__Try it__.
Copy the lines below that contain "Customer".

[Collected data entries]
┌────────

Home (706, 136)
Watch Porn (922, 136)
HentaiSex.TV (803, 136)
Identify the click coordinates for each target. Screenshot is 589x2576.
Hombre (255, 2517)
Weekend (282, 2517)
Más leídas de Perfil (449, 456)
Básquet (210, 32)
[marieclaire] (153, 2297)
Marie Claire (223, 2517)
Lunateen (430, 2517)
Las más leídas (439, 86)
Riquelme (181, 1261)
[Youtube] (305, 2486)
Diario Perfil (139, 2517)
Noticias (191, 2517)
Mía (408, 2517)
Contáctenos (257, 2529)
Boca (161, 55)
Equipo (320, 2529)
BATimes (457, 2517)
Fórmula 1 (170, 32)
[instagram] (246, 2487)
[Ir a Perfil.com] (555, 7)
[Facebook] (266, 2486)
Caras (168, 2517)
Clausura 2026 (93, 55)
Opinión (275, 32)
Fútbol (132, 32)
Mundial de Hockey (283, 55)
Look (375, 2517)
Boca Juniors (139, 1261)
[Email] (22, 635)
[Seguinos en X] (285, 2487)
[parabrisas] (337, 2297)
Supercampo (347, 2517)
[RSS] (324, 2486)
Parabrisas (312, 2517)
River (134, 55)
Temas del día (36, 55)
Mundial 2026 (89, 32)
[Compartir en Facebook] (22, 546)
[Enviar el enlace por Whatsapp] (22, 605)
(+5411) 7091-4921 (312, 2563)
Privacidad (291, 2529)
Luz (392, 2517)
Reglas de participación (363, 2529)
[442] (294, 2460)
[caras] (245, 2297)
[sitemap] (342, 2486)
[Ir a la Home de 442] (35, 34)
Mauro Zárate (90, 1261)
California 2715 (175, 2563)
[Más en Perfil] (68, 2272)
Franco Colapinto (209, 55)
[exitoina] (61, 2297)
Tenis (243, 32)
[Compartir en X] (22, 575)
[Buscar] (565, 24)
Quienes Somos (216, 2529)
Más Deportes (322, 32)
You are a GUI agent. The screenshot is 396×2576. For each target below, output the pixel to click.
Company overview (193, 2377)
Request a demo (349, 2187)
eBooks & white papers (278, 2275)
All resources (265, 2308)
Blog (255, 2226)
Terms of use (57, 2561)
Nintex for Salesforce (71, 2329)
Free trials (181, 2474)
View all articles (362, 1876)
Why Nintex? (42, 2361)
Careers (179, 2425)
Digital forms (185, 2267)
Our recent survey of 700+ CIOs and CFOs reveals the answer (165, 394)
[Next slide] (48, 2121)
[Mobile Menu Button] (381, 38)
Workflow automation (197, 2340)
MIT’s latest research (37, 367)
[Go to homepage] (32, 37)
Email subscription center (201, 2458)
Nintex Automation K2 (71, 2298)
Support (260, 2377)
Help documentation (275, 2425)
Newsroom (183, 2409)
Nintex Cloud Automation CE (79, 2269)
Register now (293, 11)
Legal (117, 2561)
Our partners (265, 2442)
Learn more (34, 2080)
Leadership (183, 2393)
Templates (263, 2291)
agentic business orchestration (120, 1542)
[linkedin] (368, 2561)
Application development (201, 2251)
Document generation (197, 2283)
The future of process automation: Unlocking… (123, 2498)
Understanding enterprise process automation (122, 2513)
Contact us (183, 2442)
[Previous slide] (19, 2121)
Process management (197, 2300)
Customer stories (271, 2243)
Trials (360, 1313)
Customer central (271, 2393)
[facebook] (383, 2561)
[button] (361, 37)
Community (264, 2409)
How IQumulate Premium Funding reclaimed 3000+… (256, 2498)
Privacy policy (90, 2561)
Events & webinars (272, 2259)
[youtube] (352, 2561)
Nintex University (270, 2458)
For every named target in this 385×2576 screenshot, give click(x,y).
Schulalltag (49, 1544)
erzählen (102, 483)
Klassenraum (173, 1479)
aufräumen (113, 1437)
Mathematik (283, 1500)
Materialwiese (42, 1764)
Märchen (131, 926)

└────────

__Exercise output__.
Customer stories (271, 2243)
Customer central (271, 2393)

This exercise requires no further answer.